**Stored items**

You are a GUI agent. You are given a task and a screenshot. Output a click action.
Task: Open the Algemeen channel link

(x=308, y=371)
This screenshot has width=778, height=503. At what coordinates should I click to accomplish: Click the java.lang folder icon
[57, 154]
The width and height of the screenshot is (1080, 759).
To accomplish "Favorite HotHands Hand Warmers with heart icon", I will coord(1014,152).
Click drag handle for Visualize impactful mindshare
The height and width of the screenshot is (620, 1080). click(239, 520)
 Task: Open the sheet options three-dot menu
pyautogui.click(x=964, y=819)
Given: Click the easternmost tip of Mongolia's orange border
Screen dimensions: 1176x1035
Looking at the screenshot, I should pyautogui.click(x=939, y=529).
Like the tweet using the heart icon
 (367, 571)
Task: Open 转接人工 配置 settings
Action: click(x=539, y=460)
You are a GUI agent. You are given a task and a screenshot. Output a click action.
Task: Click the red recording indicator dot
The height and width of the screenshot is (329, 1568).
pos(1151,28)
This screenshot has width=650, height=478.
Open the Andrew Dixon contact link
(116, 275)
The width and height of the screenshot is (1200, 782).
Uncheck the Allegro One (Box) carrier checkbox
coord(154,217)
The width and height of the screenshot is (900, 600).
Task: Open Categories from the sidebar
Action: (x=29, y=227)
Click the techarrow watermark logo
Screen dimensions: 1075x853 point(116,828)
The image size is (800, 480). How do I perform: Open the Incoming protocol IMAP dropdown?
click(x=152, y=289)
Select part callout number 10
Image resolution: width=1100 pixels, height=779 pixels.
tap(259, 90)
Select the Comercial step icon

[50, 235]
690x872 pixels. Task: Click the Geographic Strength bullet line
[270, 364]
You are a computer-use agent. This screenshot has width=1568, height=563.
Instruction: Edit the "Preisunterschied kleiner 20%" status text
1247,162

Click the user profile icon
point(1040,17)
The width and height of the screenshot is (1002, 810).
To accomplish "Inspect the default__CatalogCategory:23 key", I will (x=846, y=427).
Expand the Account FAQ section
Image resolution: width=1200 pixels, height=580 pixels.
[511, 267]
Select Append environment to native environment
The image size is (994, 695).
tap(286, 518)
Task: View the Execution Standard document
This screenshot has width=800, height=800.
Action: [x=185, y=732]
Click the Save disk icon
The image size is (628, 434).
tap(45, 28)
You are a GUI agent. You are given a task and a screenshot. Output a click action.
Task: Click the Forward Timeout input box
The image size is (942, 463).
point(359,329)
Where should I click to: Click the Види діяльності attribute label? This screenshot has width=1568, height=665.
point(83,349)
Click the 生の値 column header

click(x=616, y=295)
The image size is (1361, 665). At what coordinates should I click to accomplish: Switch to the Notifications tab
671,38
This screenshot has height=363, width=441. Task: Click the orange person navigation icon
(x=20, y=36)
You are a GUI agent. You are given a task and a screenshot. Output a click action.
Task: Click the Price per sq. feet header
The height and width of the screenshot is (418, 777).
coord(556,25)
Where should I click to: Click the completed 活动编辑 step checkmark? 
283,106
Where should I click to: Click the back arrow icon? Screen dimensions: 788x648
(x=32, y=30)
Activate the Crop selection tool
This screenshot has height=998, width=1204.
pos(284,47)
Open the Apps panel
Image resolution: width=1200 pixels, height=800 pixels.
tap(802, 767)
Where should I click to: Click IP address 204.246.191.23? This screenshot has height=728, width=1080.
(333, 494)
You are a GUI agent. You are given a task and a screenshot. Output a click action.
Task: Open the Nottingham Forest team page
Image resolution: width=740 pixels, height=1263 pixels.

**How to complete this task**
How many lines in the records above hold the word "will"? Give only the number.

**Task result**
2